Required work: Omit the pictures, and output the rest of the entries exactly as written.
:: Listed records
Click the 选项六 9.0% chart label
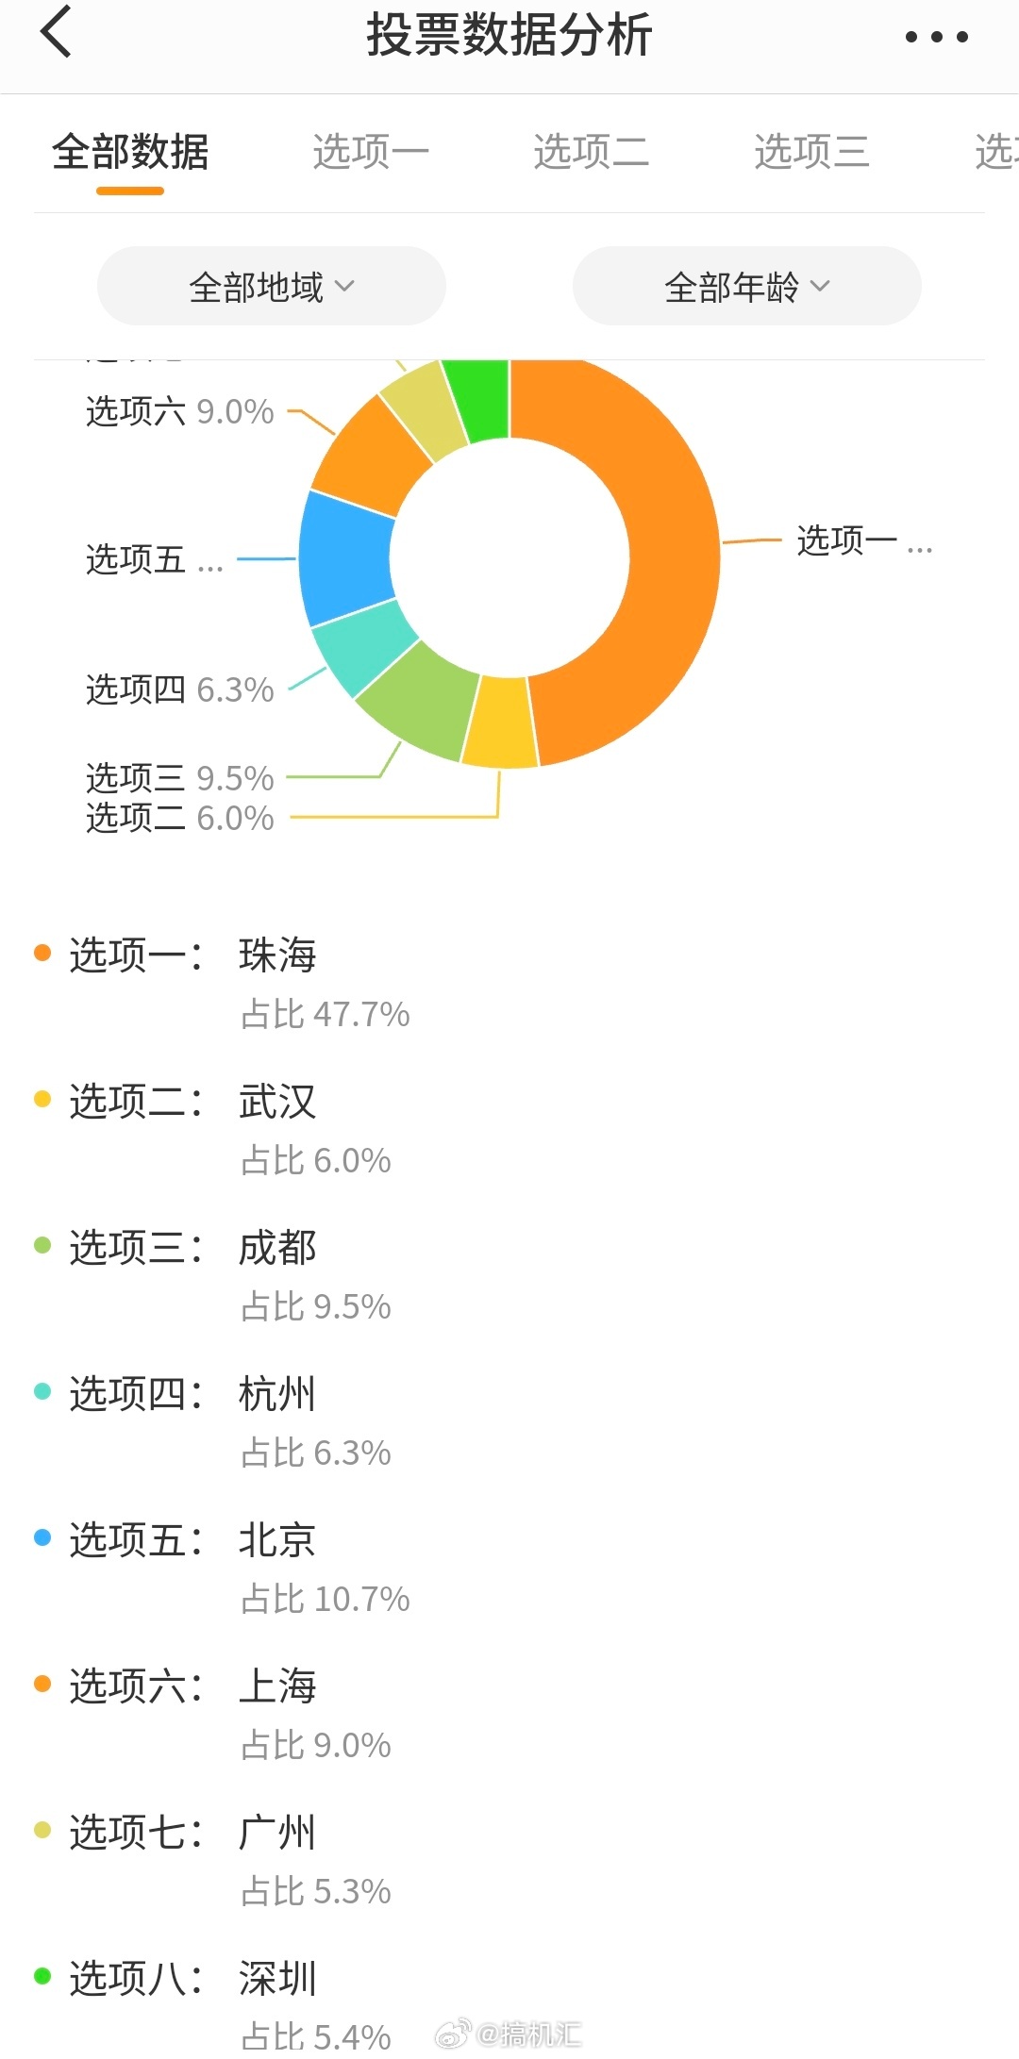[x=180, y=412]
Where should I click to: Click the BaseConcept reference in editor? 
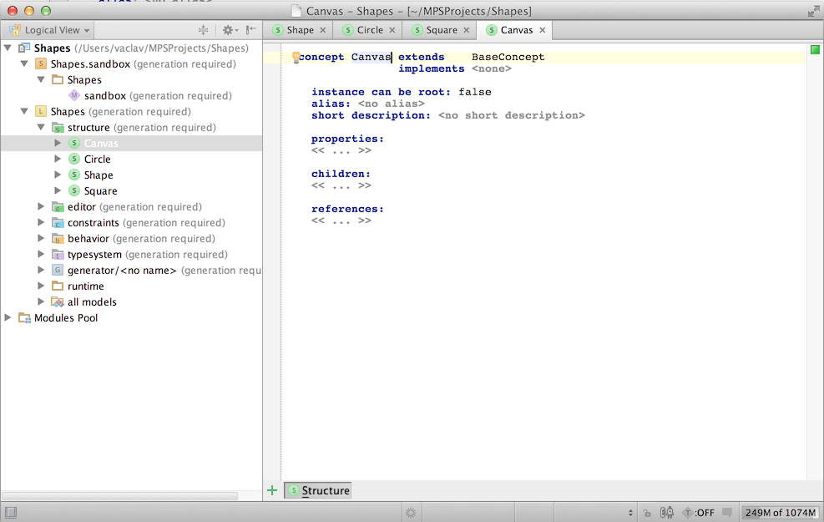click(x=508, y=57)
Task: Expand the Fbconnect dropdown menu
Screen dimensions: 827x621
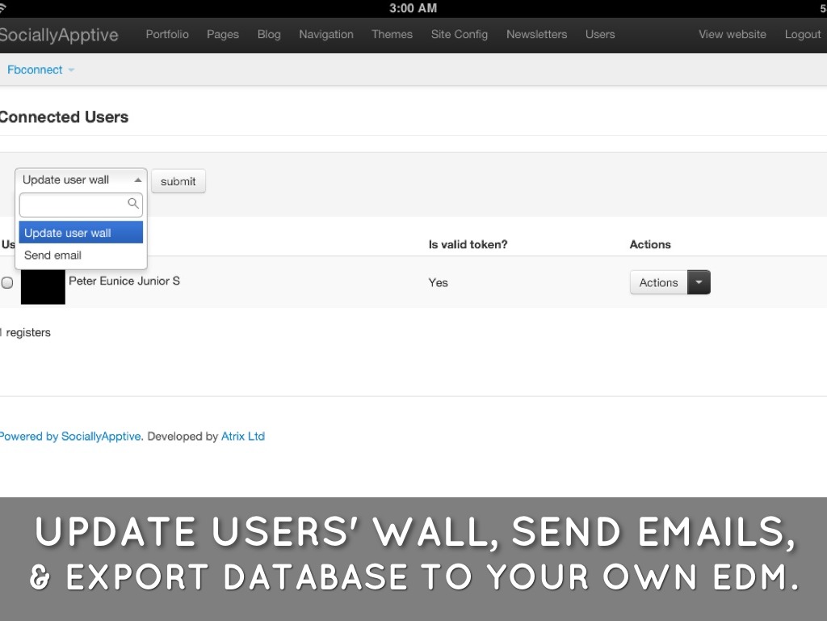Action: [40, 70]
::::
Result of this task:
Click the 选项六 9.0% chart label
[x=180, y=412]
Where should I click to: Click the BaseConcept reference in editor? 
click(x=508, y=57)
Task: Expand the Fbconnect dropdown menu
Screen dimensions: 827x621
Action: [40, 70]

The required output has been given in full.